No fim do pregão desta sexta-feira (7/3), as ações da BRF terminaram em alta de 3,95%, enquanto os papéis da Minerva, que chegaram a operar em queda, fecharam com avanço de 0,63%.
Importação de carne bovina
Em geral, as importações brasileiras de carne bovina não são representativas para o consumo no mercado interno. Trata-se de cortes considerados mais nobres, como a picanha.
“A carne importada pelo Brasil possui 99% de sua proveniência dos seguintes países: Argentina, Austrália, Paraguai e Uruguai, os quais hoje com exceção da Argentina possuem preços mais elevados do que o praticado no mercado interno quando convertidos para dólar”, disse Figueiredo, da Datagro.
Soma-se a isso o custo com o frete para a logística de importação e o câmbio, com o dólar valorizado em relação ao real, como fatores que encarecem ainda mais a carne importada.
“Desta forma, em nosso entendimento, a medida tomada pelo governo não deverá repercutir de maneira expressiva no mercado de carne bovina brasileiro”, avaliou.
A diretora da consultoria Agrifatto, Lygia Pimentel, calcula que, na média ponderada entre os principais exportadores mundiais, a carne bovina do Brasil tem preços em torno de 14% mais baixos no mercado externo.
“Provavelmente ficará mais barato ou competitivo para carnes premium, que é o que importamos (mais pela experiência gastronômica do que pelo preço) não é o que pressiona a inflação“, acrescenta, sobre as medidas do governo.
Peixes
A Associação Brasileira das Indústrias de Pescados (Abipesca) repudiou e classificou como “completamente nefasta” a decisão de zerar a alíquota de importação da sardinha, anunciada pelo governo federal em meio a outras medidas para reduzir os preços dos alimentos. Para a entidade, a estratégia não reduzirá os valores da sardinha e ainda favorece a substituição do consumo pelo produto chinês.

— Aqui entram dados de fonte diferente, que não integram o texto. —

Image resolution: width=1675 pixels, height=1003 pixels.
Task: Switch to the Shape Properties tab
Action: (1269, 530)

“Não vão baixar R$ 0,01 o preço do produto na gôndola, a única coisa é que vai trocar, na gôndola vai ser produto asiático ao invés de ser produto nacional”, disse o presidente da associação, Eduardo Lobo.
Segundo o dirigente, o setor está se articulando junto ao Ministério da Pesca e a Frente Parlamentar Agropecuária (FPA) para solicitar à Casa Civil uma alteração na medida anunciada, que retira uma taxa de importação de 32%. “Para que haja uma sensibilização, haja uma troca da sardinha pronta, industrializada, para a sardinha in natura”, afirmou.

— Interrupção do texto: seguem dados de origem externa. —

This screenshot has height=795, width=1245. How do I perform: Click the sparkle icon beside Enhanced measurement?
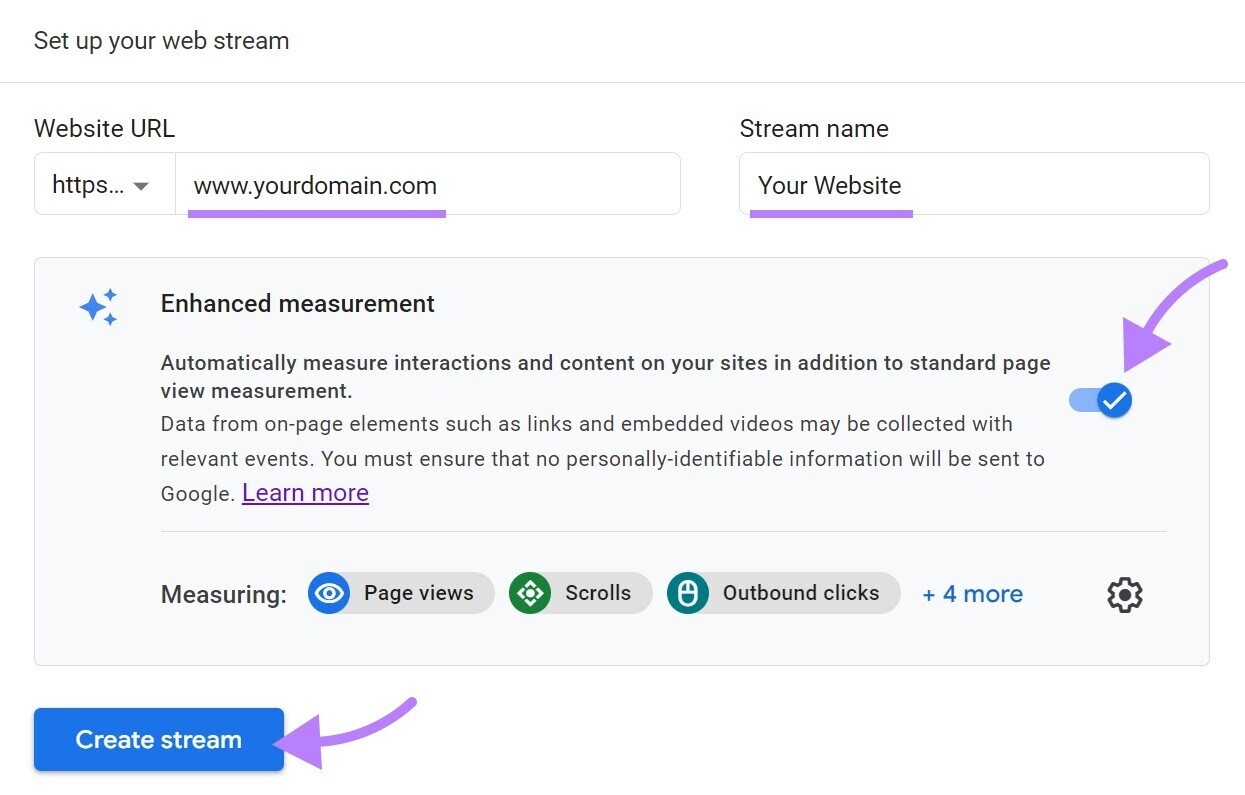[98, 307]
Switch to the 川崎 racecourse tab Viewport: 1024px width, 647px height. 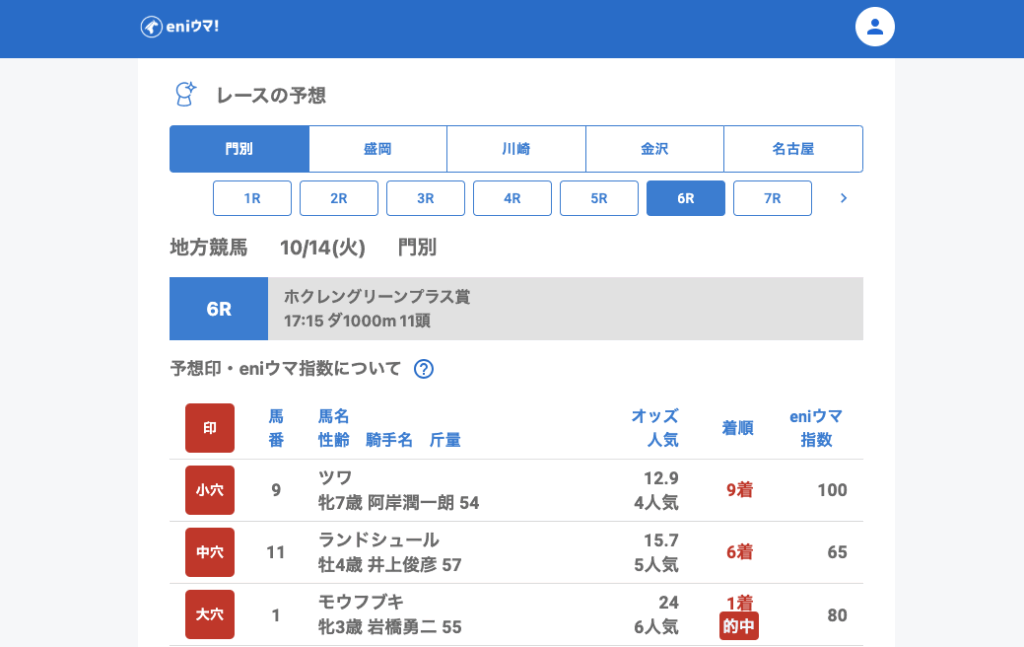(x=516, y=149)
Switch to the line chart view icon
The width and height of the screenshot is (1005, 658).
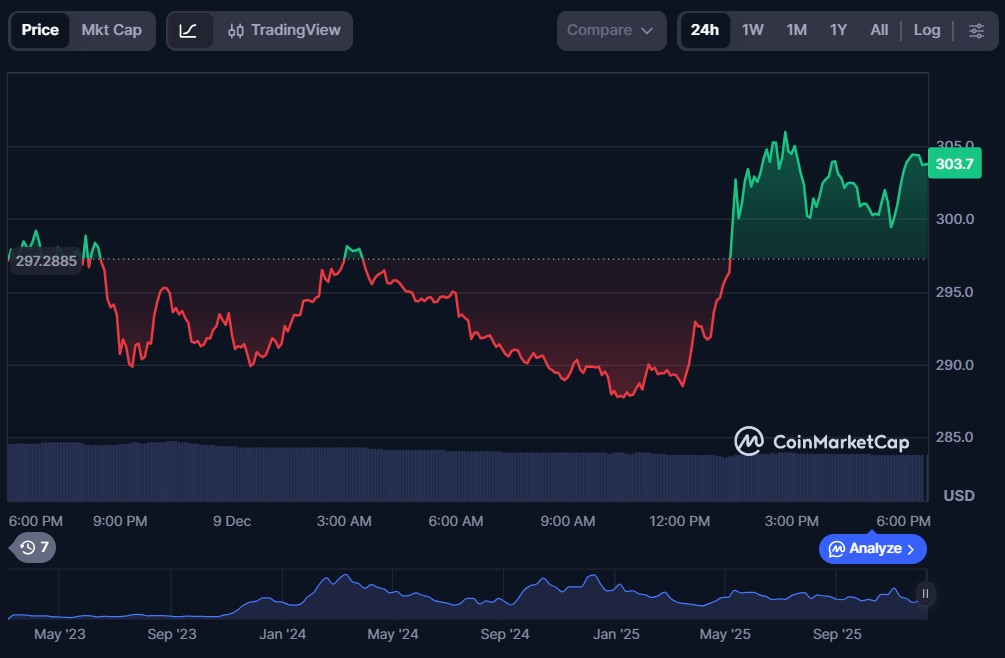point(188,30)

Uma das justificativas da cadeia nacional da pesca é que na inflação medida pelo IPCA de 2024, a sardinha contribuiu com uma alta de 1,14%, considerada pequena perto de outros produtos mais caros.
Em volume de produção, a sardinha é a principal espécie que o Brasil trabalha em sua pesca nacional. A produção e o comércio da sardinha são 95% direcionados para a indústria de conserva.

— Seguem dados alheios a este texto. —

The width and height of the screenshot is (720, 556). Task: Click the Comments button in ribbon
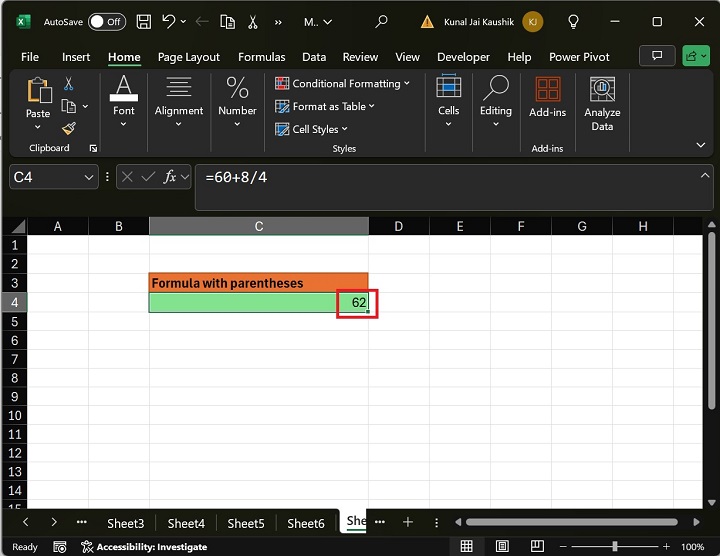tap(657, 56)
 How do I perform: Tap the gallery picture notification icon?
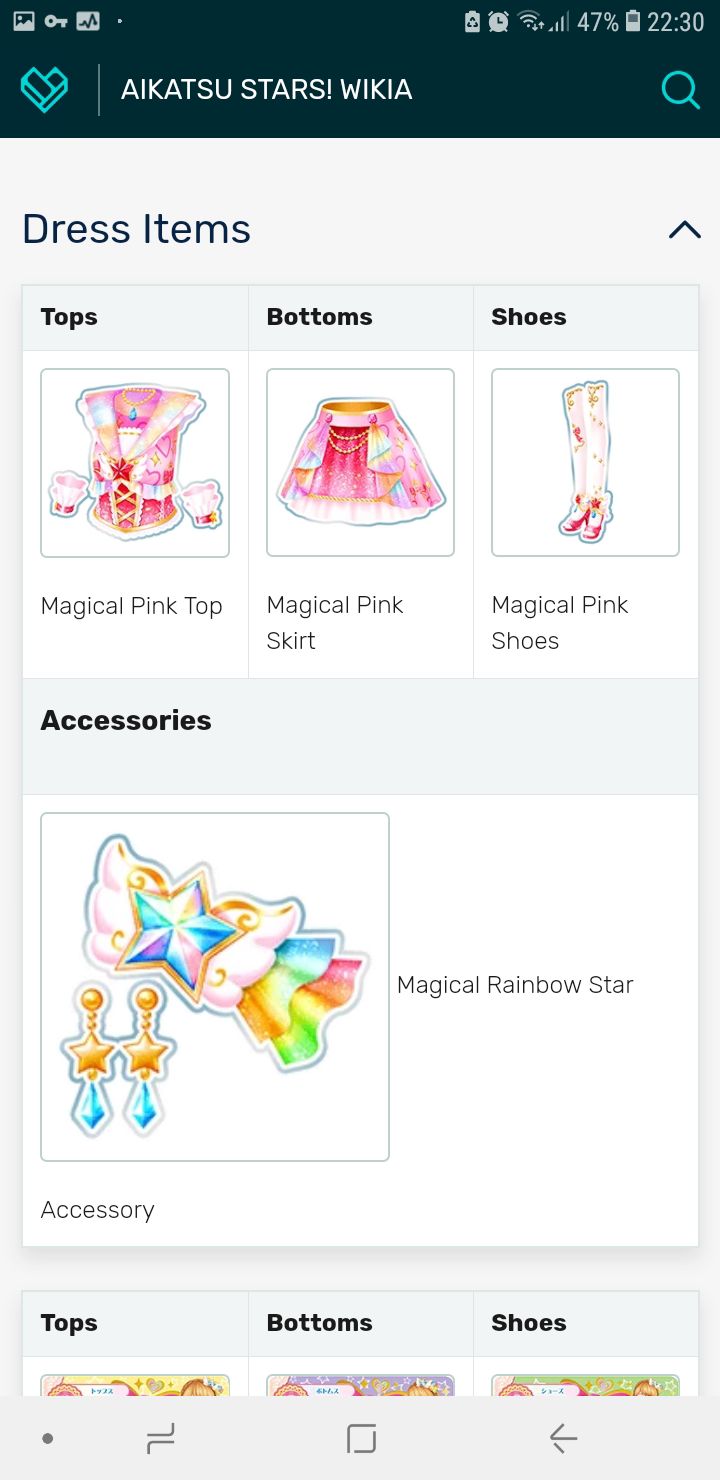click(24, 21)
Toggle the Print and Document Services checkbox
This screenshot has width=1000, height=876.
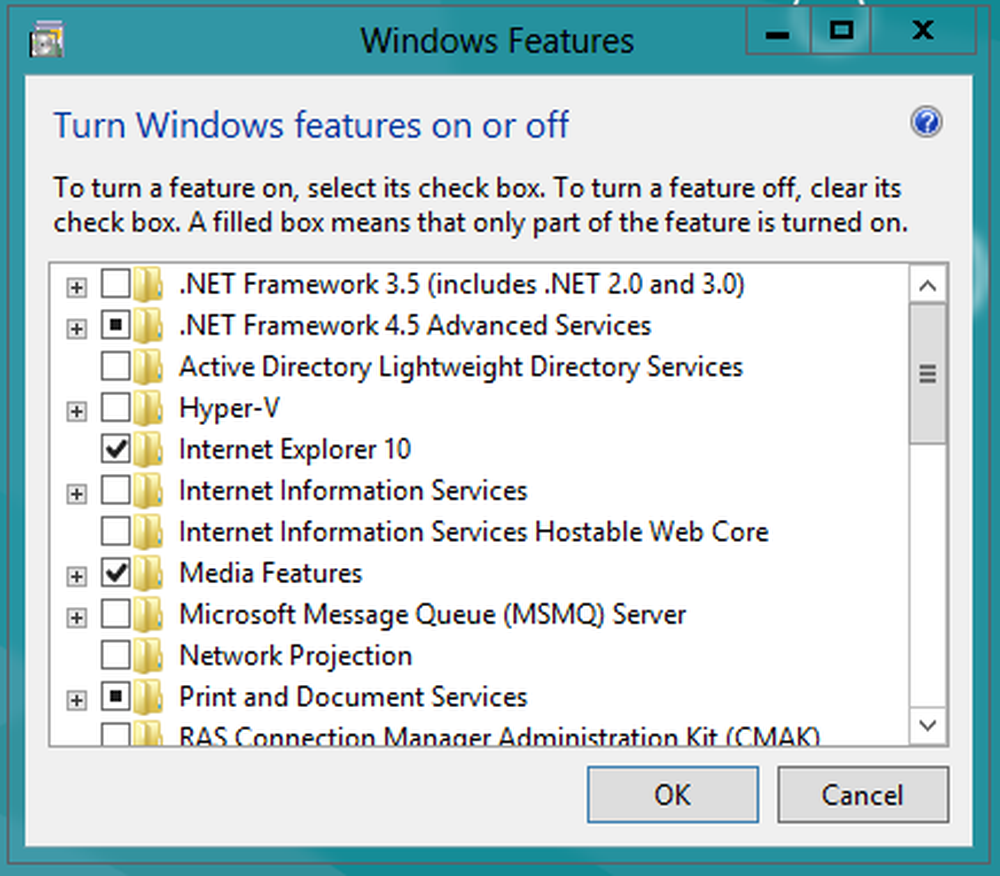click(x=116, y=697)
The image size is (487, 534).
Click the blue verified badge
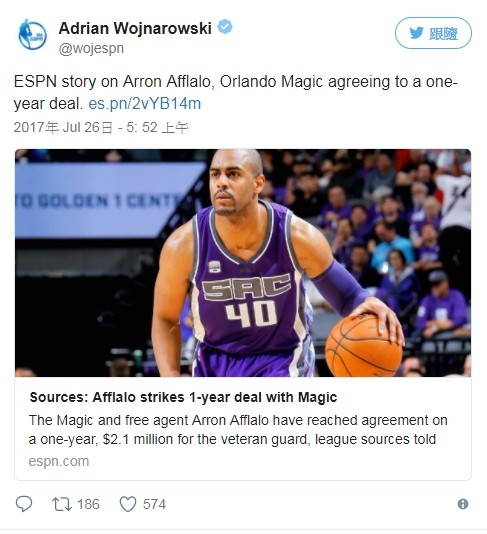pyautogui.click(x=225, y=27)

“É um produto altamente consumido justamente no interior do país, especialmente pela camada mais pobre da população”, pontuou a Abipesca.
Segundo a entidade, o setor já teve um choque no final do ano passado, quando a conserva de sardinha ficou de fora da cesta básica na reforma tributária. A partir de 2026, haverá um processo de transição no qual haverá um incremento chegando a um aumento de 28,5% nos impostos.
Agora, a retirada dos 32% da taxa de importação pode provocar “um esfacelamento da indústria nacional” de conserva de pescado.
Há oito anos, a alíquota de importação passou de 16% para 32% para conter os preços praticados pelo mercado asiático, e “salvou” a indústria brasileira.
“Causa estranheza e perplexidade o fato de nem o setor e nem o Ministério da Pesca terem sido consultados sobre a irresponsável medida”, acrescentou a entidade.